David Fleming
It's All Academic   www.davidflemingsite.com   
I Know That I Don't Know What I Don't Know

June 27, 2014

At work, people are buzzing about an apparent ghost (or maybe more) living in my wing of my office.  It’s made for great hallway and water cooler (by the way, does anybody even use a water cooler anymore?) conversations.  When people ask me if I believe there is a ghost, my less-than-satisfying reply (to them, I am sure) is that I know there are things I don’t know. Ghosts may just be one of them.

Not knowing if there are ghosts places low on my list of identifying what I don’t know.  Higher up that list might be knowing more about trucking schools, potential partners on my college doorstep the last few weeks.  Should SMC take on a partnership with a CDL (the trade name for trucking schools)? I don’t know.  At least I know I don’t know and can set out to rectify that problem through some research.

The real challenge is identifying what we don’t know we don’t know. The essence of higher education should be exposing students to what they don’t know.  The problem is we are too busy catering to those who think they know what students don’t know and need to know.
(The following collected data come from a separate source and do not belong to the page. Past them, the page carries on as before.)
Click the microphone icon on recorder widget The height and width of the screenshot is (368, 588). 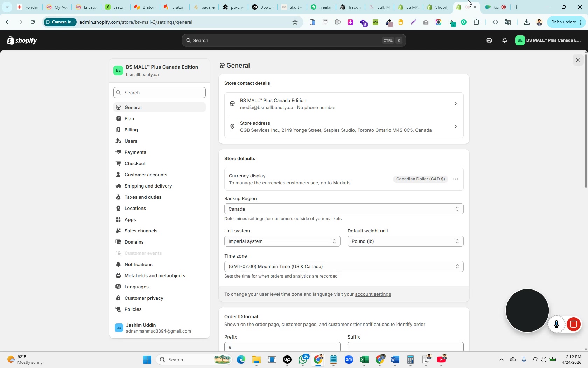(557, 325)
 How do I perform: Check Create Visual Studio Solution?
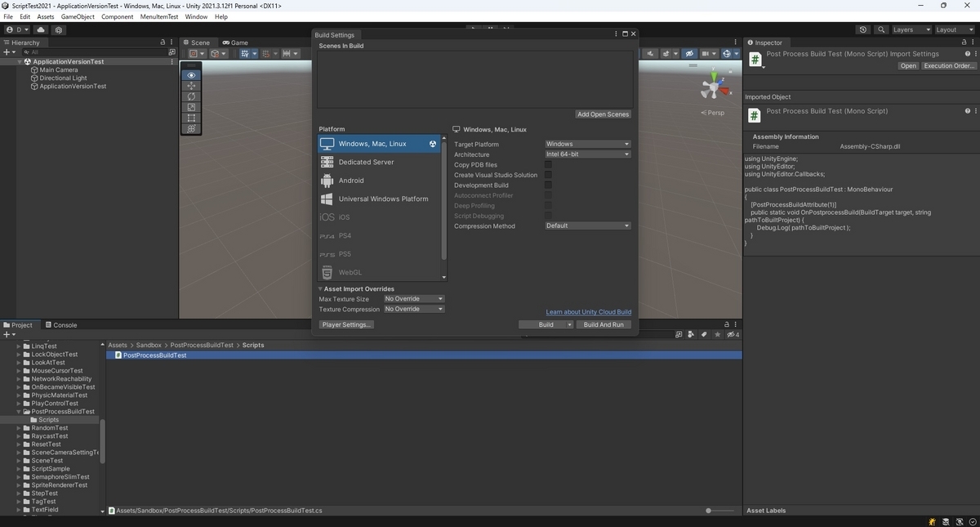point(547,175)
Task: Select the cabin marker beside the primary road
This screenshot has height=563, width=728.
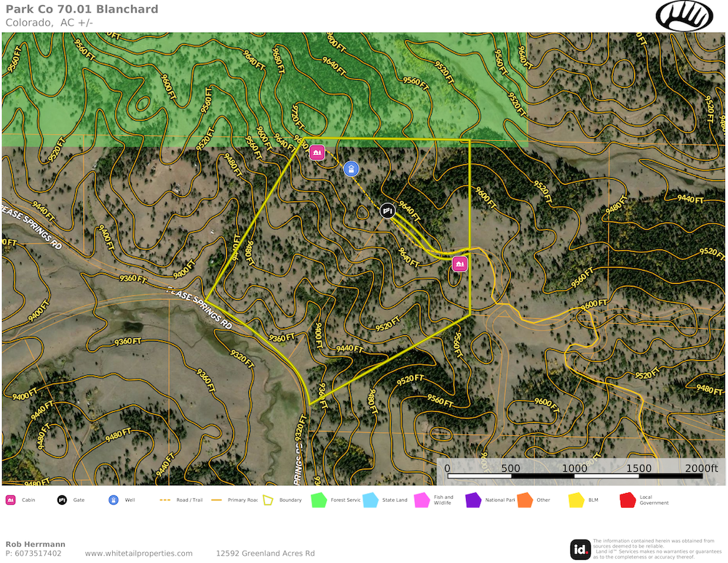Action: [459, 264]
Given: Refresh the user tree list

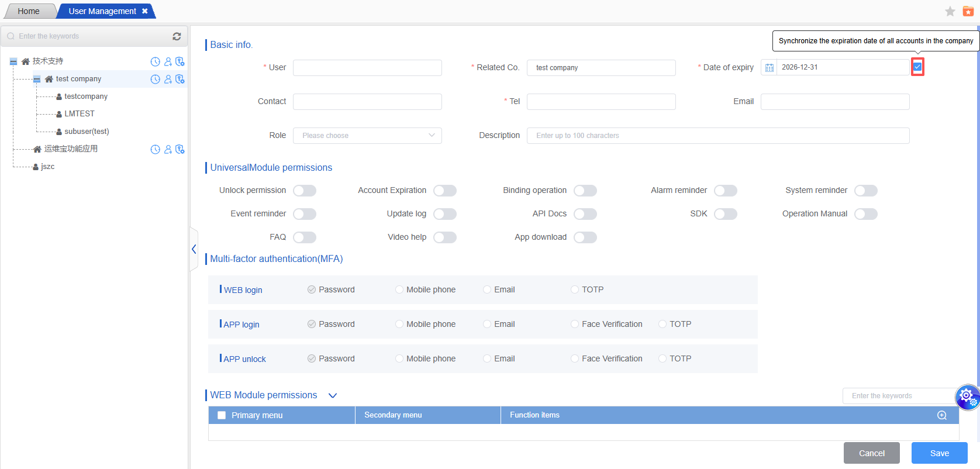Looking at the screenshot, I should (177, 36).
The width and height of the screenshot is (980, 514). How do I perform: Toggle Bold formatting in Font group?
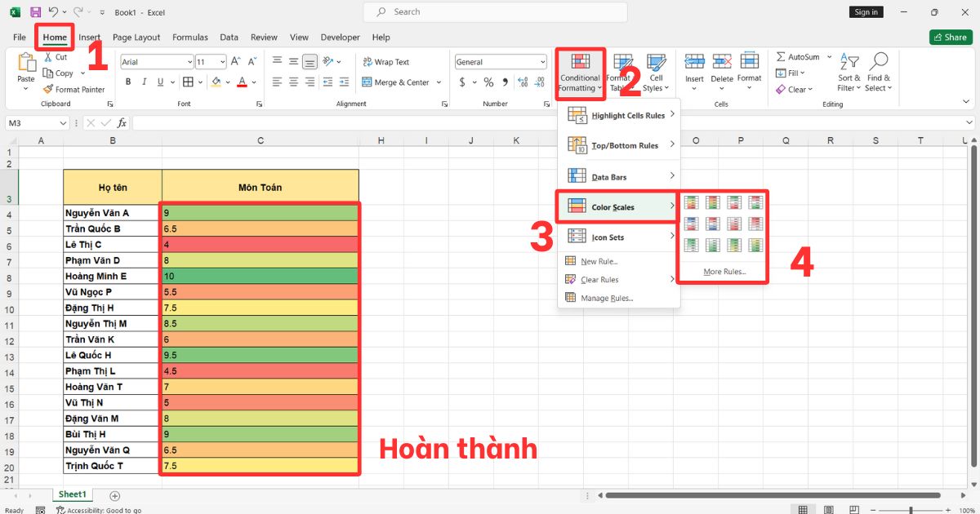point(128,82)
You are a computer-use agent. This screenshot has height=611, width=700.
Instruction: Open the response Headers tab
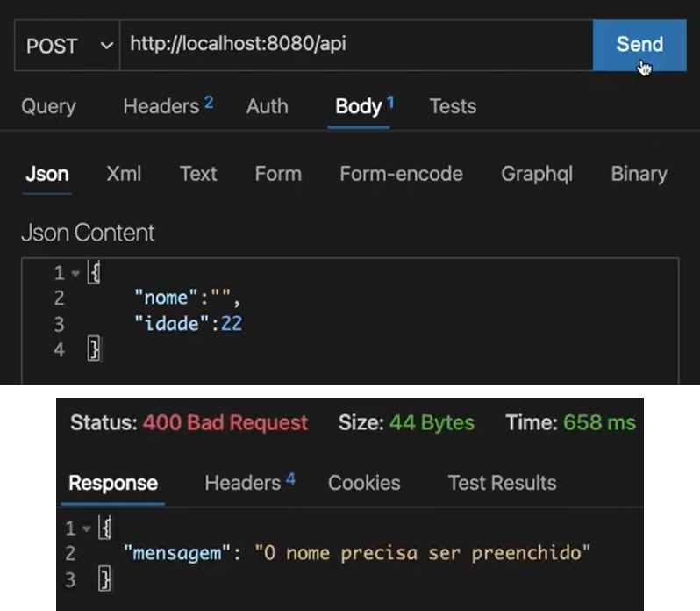tap(249, 483)
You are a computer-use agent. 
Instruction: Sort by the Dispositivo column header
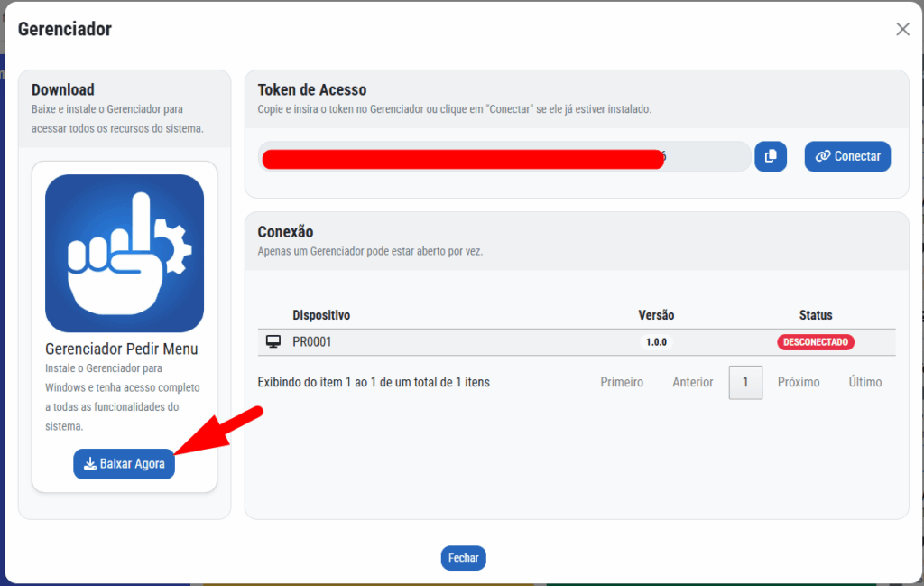click(321, 315)
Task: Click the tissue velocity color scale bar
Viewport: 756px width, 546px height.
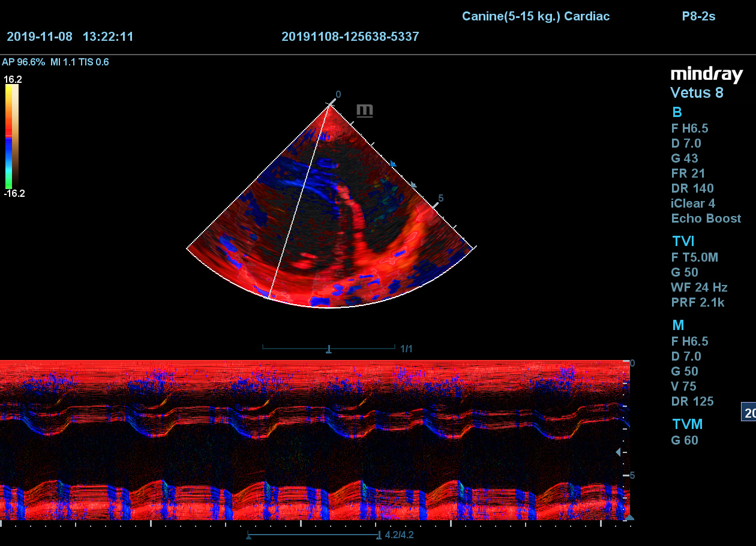Action: click(x=12, y=135)
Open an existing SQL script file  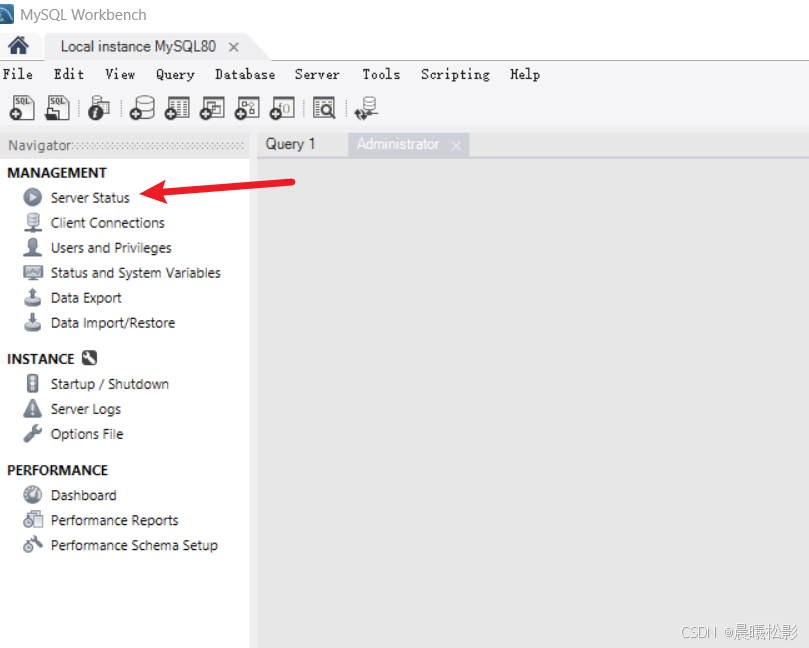pos(57,107)
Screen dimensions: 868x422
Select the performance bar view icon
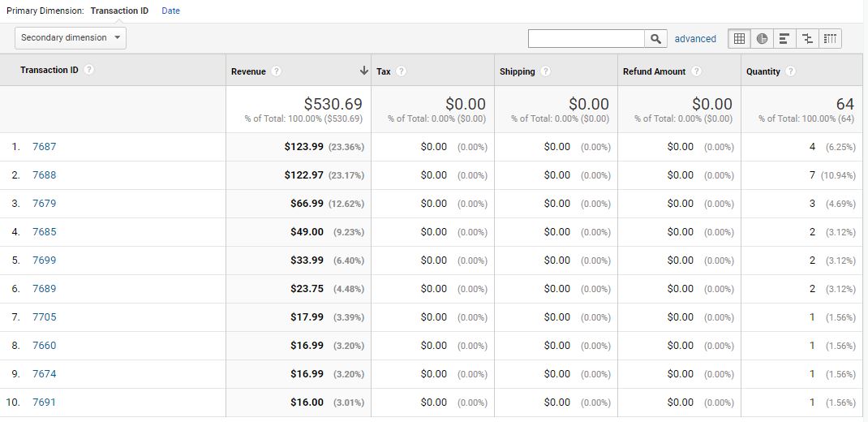coord(784,39)
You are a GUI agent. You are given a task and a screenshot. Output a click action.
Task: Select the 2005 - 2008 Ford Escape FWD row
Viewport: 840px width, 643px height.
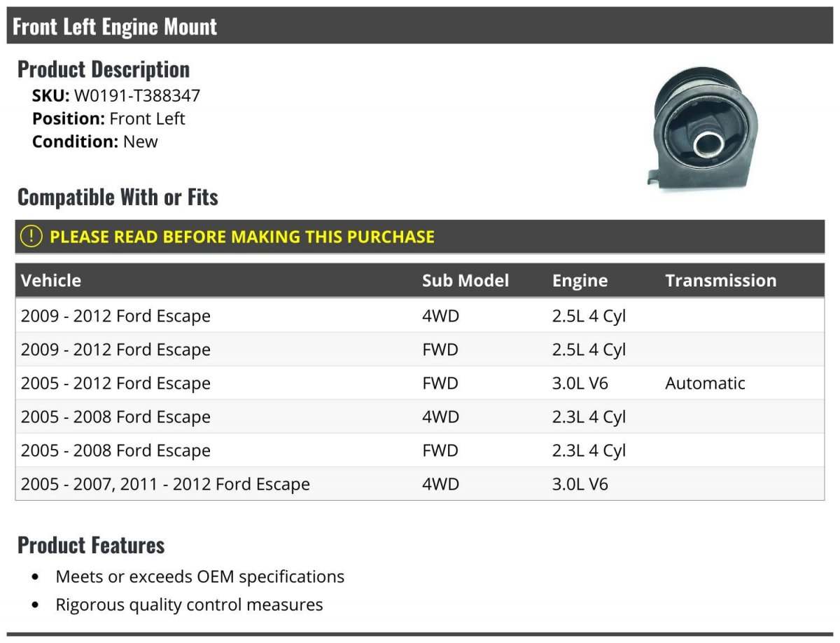click(x=420, y=450)
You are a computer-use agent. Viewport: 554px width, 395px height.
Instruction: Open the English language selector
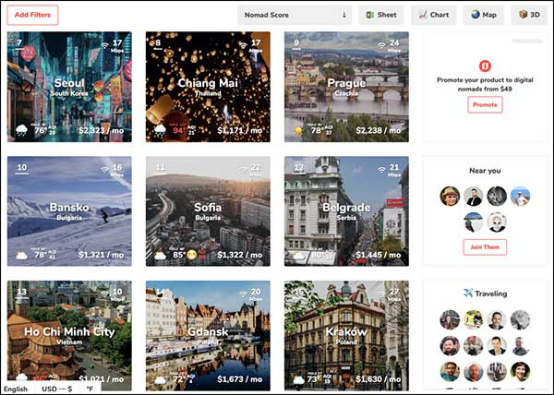click(16, 389)
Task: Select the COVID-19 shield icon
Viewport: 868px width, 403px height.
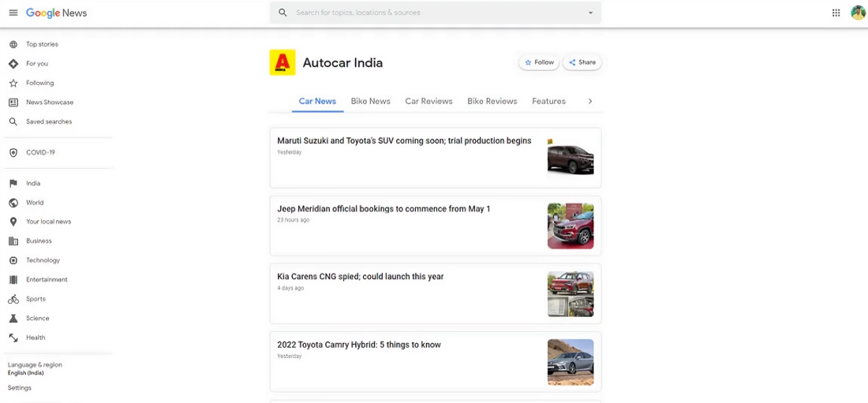Action: point(13,152)
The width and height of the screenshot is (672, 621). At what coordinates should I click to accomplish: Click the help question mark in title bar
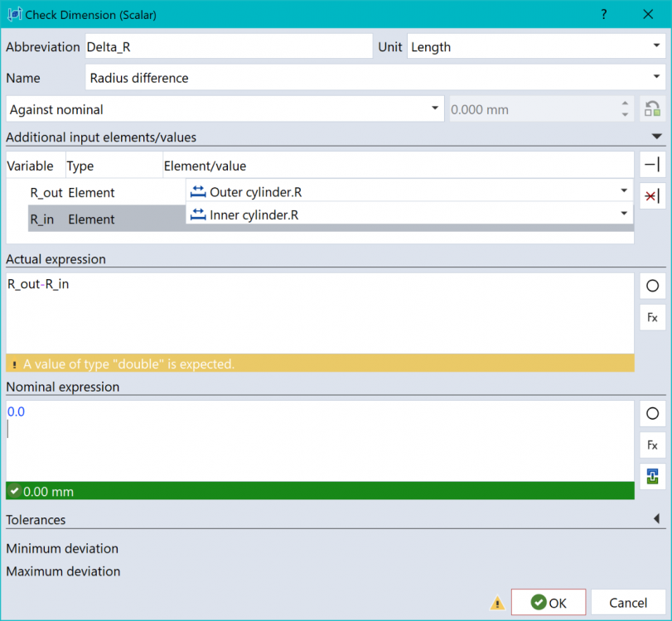coord(604,14)
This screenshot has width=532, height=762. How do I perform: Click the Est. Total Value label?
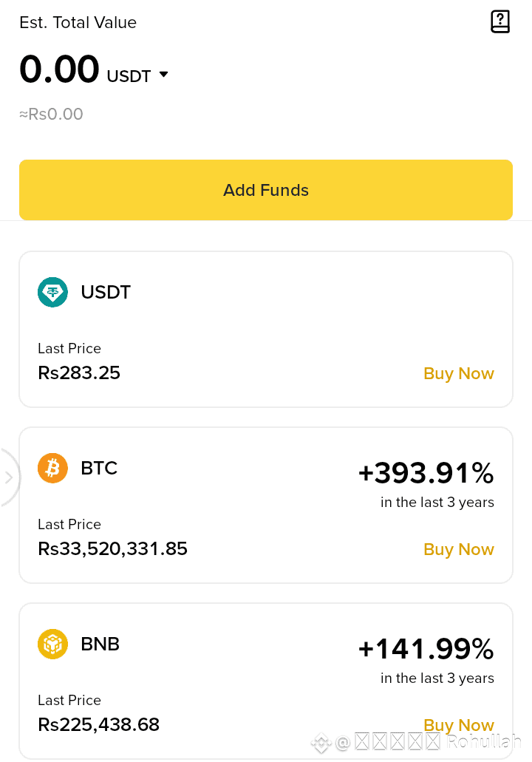78,22
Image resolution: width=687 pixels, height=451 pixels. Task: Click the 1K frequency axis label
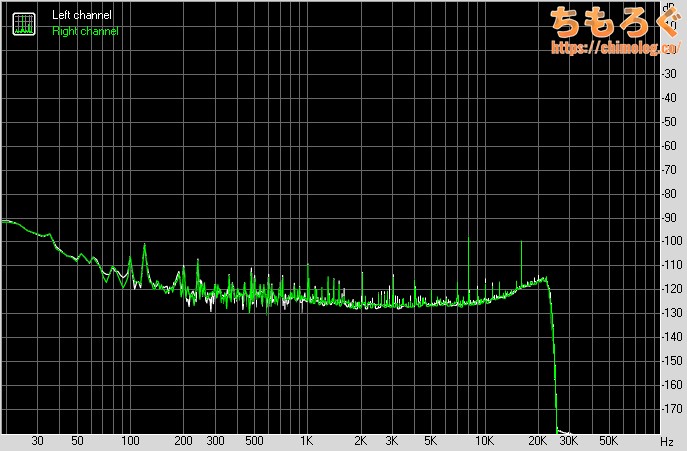tap(307, 441)
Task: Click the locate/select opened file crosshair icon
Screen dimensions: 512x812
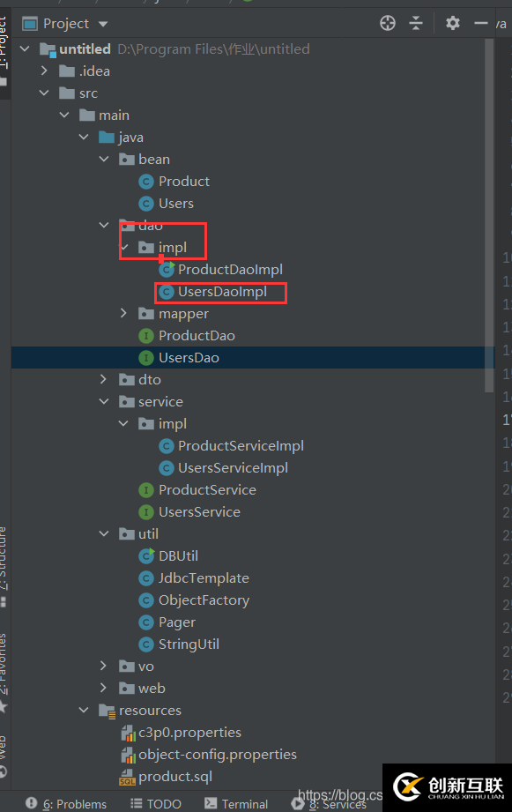Action: point(387,23)
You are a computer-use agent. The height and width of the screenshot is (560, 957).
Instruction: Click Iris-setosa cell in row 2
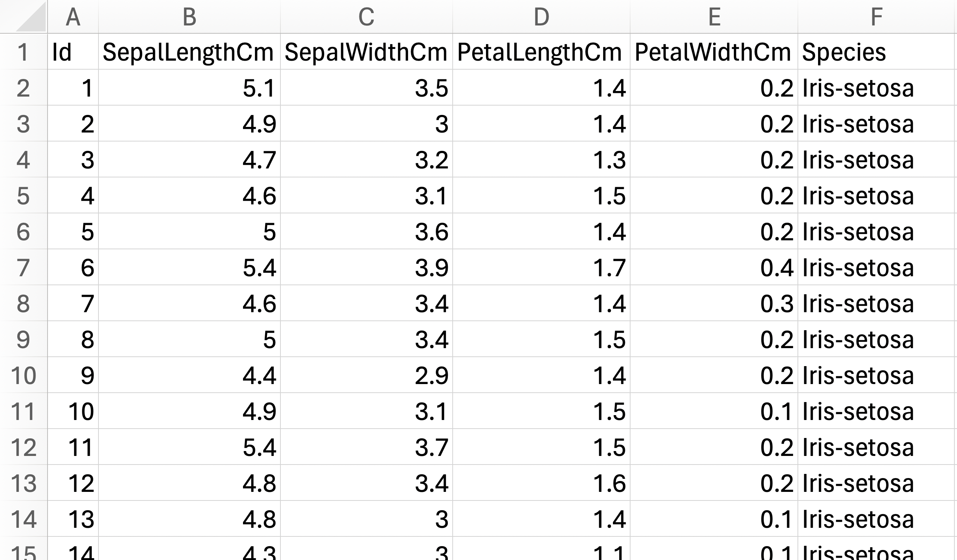[877, 87]
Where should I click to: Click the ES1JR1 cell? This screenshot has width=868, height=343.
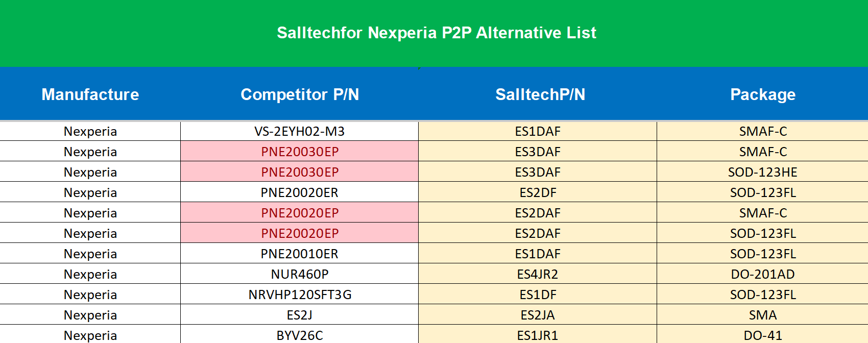(538, 335)
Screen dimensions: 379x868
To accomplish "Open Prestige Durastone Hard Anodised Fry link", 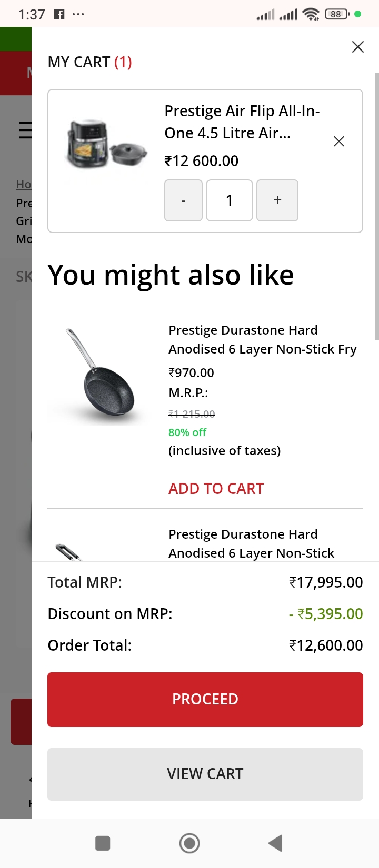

The progression of the human race, meaning virtually every subject encompassed by our intellectual pursuits, builds upon accidentally discovering that we didn’t know what we didn’t know.  Take, for example, some caveman from long ago, who didn’t sit in a cave and say, “I don’t know how to make fire.”  The genesis (maybe not the best word to associate with a caveman figure of speech) of conquering fire came when some dolt had no clue about fire and probably did something stupid, like stick his foot in it.  “I didn’t know it would burn,” he (or she, dolts come in both genders) might have grunted in some pre-historic language.  “Of course, you didn’t know,” would have grunted the tribe elder.  “No one knew. Now what do we do with that knowledge?”

This idea of not knowing what we don’t know seems to imbue many arguments for more experiential-based learning.  “There are some things you can’t learn from a book,” might argue some Bill Gates-wannabe.  “Only when you get out in the real world do you experience the day to day unpredictability of life.”  While that is true, that is still an incredibly limited world experience.  Org’s step-into-fire might be the most influential event to happen to his cave tribe in years, but if over on the other side of the world, some guy has built a rifle, then Org doesn’t know what he doesn’t know. No amount of experience gained around his fire is going to make Org aware that he is missing out on a lot.  At least not until that European explorer shows up on his shore gun a-blazing.

A well-rounded education exposes students to as much of what is known in the world as possible, to arm them better to know what they don’t know . . . and to tread carefully every day because they know that even if they a Ph.D., there is still so much they don’t know . . . that they don’t know.    Education really will have let society down if we live the words from Blondie's "I Know But I Don't Know" -- "I care/but I don't care/I don't care/that you don't know."

In the long run, as higher education bends to the pressures of the government as well as adopts a more business-type model, most of our leaders have forgotten this important lesson.  It would take a pretty confident new President to stand in front of faculty at an investiture or convocation and admit, “I can’t say what our long-range plan is. I don’t know what I don’t know.”  The best you might get is, “I know I don’t know enough yet to make that decision. “  The humility of our own ignorance captured in the first statement evaporates like an apparition in that second statement.

I am proud to say here and now that I know I don’t know what I don’t know.  Now if you will excuse me, I have a ton of reading to do to compensate for that.